* What you have to do: Without changing a single word, restate the entries below.
─── Information shown
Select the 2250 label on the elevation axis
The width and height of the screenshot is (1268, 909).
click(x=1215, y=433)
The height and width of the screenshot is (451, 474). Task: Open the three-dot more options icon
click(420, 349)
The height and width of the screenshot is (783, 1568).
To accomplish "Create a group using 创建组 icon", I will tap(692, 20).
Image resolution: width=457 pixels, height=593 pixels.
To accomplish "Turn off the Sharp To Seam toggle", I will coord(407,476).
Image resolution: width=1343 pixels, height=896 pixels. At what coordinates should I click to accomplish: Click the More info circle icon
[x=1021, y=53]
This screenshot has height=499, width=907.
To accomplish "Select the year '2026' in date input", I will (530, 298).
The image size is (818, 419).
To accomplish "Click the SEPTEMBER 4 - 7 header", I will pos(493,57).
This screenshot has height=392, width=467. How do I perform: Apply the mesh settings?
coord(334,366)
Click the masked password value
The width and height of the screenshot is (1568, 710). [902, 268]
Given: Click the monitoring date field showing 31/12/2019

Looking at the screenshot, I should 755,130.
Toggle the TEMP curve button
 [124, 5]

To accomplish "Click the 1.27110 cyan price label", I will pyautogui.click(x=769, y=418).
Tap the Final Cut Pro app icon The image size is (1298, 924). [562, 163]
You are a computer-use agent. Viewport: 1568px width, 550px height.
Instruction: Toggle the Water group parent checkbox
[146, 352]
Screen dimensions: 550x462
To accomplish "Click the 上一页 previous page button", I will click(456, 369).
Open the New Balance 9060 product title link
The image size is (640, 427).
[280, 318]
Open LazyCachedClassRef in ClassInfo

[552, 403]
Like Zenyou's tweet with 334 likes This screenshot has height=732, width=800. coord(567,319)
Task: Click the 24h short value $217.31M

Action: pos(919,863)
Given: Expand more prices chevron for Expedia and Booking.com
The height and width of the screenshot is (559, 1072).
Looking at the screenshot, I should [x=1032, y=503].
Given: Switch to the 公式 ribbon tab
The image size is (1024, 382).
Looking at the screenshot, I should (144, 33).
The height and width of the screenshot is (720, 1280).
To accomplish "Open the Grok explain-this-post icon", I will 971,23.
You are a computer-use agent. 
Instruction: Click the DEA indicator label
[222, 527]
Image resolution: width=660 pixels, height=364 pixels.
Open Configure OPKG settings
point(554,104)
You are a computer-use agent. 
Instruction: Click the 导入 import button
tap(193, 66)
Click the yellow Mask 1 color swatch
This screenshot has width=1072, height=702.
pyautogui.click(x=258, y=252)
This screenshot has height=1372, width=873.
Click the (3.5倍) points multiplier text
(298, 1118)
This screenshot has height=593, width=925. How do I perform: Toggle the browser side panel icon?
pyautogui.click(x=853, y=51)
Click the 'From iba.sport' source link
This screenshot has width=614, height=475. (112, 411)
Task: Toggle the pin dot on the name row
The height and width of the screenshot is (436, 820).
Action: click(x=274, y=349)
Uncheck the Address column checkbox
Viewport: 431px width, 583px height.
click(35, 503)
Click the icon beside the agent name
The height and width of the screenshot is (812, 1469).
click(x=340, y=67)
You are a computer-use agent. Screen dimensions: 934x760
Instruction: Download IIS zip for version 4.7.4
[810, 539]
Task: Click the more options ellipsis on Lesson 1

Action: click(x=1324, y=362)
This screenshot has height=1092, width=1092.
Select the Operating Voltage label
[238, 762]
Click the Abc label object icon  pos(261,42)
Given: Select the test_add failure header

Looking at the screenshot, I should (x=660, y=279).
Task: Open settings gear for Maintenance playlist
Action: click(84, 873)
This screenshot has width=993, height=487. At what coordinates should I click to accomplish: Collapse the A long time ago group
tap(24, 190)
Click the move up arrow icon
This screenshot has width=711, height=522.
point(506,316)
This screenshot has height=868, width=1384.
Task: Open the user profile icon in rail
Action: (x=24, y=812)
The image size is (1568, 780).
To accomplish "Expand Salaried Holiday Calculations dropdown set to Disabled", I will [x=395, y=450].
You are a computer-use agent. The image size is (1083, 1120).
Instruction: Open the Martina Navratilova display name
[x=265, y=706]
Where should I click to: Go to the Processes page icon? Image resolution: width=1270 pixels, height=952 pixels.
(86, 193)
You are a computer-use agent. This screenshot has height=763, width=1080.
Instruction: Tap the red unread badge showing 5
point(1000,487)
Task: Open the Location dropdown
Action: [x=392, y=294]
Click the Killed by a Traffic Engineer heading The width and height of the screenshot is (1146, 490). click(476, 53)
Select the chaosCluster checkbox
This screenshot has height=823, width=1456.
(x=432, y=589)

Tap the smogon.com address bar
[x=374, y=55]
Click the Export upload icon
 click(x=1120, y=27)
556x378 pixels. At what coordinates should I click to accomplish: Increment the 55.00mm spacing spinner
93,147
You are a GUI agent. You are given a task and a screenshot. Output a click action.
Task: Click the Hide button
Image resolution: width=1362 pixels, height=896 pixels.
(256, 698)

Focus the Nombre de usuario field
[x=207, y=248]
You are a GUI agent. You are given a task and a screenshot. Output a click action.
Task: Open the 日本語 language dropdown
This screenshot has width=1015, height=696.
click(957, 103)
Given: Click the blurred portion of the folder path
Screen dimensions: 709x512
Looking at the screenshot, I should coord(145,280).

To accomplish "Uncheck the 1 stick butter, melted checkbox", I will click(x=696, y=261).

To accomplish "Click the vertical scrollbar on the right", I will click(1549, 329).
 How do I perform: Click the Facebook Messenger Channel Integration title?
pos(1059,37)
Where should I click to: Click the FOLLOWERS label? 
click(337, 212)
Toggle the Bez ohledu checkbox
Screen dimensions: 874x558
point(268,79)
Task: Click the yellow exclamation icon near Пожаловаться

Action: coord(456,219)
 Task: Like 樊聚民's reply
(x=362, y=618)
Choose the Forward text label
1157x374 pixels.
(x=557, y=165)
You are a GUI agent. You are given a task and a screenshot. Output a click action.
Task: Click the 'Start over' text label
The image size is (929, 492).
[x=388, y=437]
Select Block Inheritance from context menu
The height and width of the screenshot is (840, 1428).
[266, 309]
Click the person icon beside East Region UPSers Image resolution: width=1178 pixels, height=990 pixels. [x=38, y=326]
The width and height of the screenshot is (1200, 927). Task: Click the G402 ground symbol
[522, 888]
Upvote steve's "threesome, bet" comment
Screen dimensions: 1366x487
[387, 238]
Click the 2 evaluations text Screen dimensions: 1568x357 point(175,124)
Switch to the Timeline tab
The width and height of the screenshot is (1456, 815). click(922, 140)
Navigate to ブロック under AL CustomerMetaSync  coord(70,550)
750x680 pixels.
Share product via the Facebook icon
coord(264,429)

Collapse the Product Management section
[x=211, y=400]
──────
* Your response:
Select the 2250 label on the elevation axis
The width and height of the screenshot is (1268, 909).
click(x=1215, y=433)
The height and width of the screenshot is (451, 474). Task: Open the three-dot more options icon
click(420, 349)
The height and width of the screenshot is (783, 1568).
To accomplish "Create a group using 创建组 icon", I will tap(692, 20).
Image resolution: width=457 pixels, height=593 pixels.
To accomplish "Turn off the Sharp To Seam toggle", I will coord(407,476).
Image resolution: width=1343 pixels, height=896 pixels. At what coordinates should I click to accomplish: Click the More info circle icon
[x=1021, y=53]
This screenshot has height=499, width=907.
To accomplish "Select the year '2026' in date input", I will (530, 298).
The image size is (818, 419).
To accomplish "Click the SEPTEMBER 4 - 7 header", I will pos(493,57).
This screenshot has height=392, width=467. How do I perform: Apply the mesh settings?
coord(334,366)
Click the masked password value
The width and height of the screenshot is (1568, 710). [902, 268]
Given: Click the monitoring date field showing 31/12/2019

Looking at the screenshot, I should 755,130.
Toggle the TEMP curve button
 [124, 5]

To accomplish "Click the 1.27110 cyan price label", I will pyautogui.click(x=769, y=418).
Tap the Final Cut Pro app icon The image size is (1298, 924). [562, 163]
You are a computer-use agent. Viewport: 1568px width, 550px height.
Instruction: Toggle the Water group parent checkbox
[146, 352]
Screen dimensions: 550x462
To accomplish "Click the 上一页 previous page button", I will click(456, 369).
Open the New Balance 9060 product title link
The image size is (640, 427).
[280, 318]
Open LazyCachedClassRef in ClassInfo

[552, 403]
Like Zenyou's tweet with 334 likes This screenshot has height=732, width=800. coord(567,319)
Task: Click the 24h short value $217.31M

Action: pos(919,863)
Given: Expand more prices chevron for Expedia and Booking.com
The height and width of the screenshot is (559, 1072).
Looking at the screenshot, I should [x=1032, y=503].
Given: Switch to the 公式 ribbon tab
The image size is (1024, 382).
Looking at the screenshot, I should (144, 33).
The height and width of the screenshot is (720, 1280).
To accomplish "Open the Grok explain-this-post icon", I will 971,23.
You are a computer-use agent. 
Instruction: Click the DEA indicator label
[222, 527]
Image resolution: width=660 pixels, height=364 pixels.
Open Configure OPKG settings
point(554,104)
You are a computer-use agent. 
Instruction: Click the 导入 import button
tap(193, 66)
Click the yellow Mask 1 color swatch
This screenshot has width=1072, height=702.
pyautogui.click(x=258, y=252)
This screenshot has height=1372, width=873.
Click the (3.5倍) points multiplier text
(298, 1118)
This screenshot has height=593, width=925. How do I perform: Toggle the browser side panel icon?
pyautogui.click(x=853, y=51)
Click the 'From iba.sport' source link
This screenshot has width=614, height=475. (112, 411)
Task: Toggle the pin dot on the name row
The height and width of the screenshot is (436, 820).
Action: click(x=274, y=349)
Uncheck the Address column checkbox
Viewport: 431px width, 583px height.
click(35, 503)
Click the icon beside the agent name
The height and width of the screenshot is (812, 1469).
click(x=340, y=67)
You are a computer-use agent. Screen dimensions: 934x760
Instruction: Download IIS zip for version 4.7.4
[810, 539]
Task: Click the more options ellipsis on Lesson 1

Action: click(x=1324, y=362)
This screenshot has height=1092, width=1092.
Select the Operating Voltage label
[238, 762]
Click the Abc label object icon  pos(261,42)
Given: Select the test_add failure header

Looking at the screenshot, I should (x=660, y=279).
Task: Open settings gear for Maintenance playlist
Action: click(84, 873)
This screenshot has width=993, height=487. At what coordinates should I click to accomplish: Collapse the A long time ago group
tap(24, 190)
Click the move up arrow icon
This screenshot has width=711, height=522.
point(506,316)
This screenshot has height=868, width=1384.
Task: Open the user profile icon in rail
Action: (x=24, y=812)
The image size is (1568, 780).
To accomplish "Expand Salaried Holiday Calculations dropdown set to Disabled", I will [x=395, y=450].
You are a computer-use agent. The image size is (1083, 1120).
Instruction: Open the Martina Navratilova display name
[x=265, y=706]
Where should I click to: Go to the Processes page icon? Image resolution: width=1270 pixels, height=952 pixels.
(86, 193)
You are a computer-use agent. This screenshot has height=763, width=1080.
Instruction: Tap the red unread badge showing 5
point(1000,487)
Task: Open the Location dropdown
Action: [x=392, y=294]
Click the Killed by a Traffic Engineer heading The width and height of the screenshot is (1146, 490). click(476, 53)
Select the chaosCluster checkbox
This screenshot has height=823, width=1456.
(x=432, y=589)

Tap the smogon.com address bar
[x=374, y=55]
Click the Export upload icon
 click(x=1120, y=27)
556x378 pixels. At what coordinates should I click to accomplish: Increment the 55.00mm spacing spinner
93,147
You are a GUI agent. You are given a task and a screenshot. Output a click action.
Task: Click the Hide button
Image resolution: width=1362 pixels, height=896 pixels.
(256, 698)

Focus the Nombre de usuario field
[x=207, y=248]
You are a GUI agent. You are given a task and a screenshot. Output a click action.
Task: Open the 日本語 language dropdown
This screenshot has width=1015, height=696.
click(957, 103)
Given: Click the blurred portion of the folder path
Screen dimensions: 709x512
Looking at the screenshot, I should coord(145,280).

To accomplish "Uncheck the 1 stick butter, melted checkbox", I will click(x=696, y=261).

To accomplish "Click the vertical scrollbar on the right", I will click(1549, 329).
 How do I perform: Click the Facebook Messenger Channel Integration title?
pos(1059,37)
Where should I click to: Click the FOLLOWERS label? 
click(337, 212)
Toggle the Bez ohledu checkbox
Screen dimensions: 874x558
point(268,79)
Task: Click the yellow exclamation icon near Пожаловаться

Action: coord(456,219)
 Task: Like 樊聚民's reply
(x=362, y=618)
Choose the Forward text label
1157x374 pixels.
(x=557, y=165)
You are a GUI agent. You are given a task and a screenshot. Output a click action.
Task: Click the 'Start over' text label
The image size is (929, 492).
[x=388, y=437]
Select Block Inheritance from context menu
The height and width of the screenshot is (840, 1428).
[266, 309]
Click the person icon beside East Region UPSers Image resolution: width=1178 pixels, height=990 pixels. [x=38, y=326]
The width and height of the screenshot is (1200, 927). Task: Click the G402 ground symbol
[522, 888]
Upvote steve's "threesome, bet" comment
Screen dimensions: 1366x487
[387, 238]
Click the 2 evaluations text Screen dimensions: 1568x357 point(175,124)
Switch to the Timeline tab
The width and height of the screenshot is (1456, 815). click(922, 140)
Navigate to ブロック under AL CustomerMetaSync  coord(70,550)
750x680 pixels.
Share product via the Facebook icon
coord(264,429)

Collapse the Product Management section
[x=211, y=400]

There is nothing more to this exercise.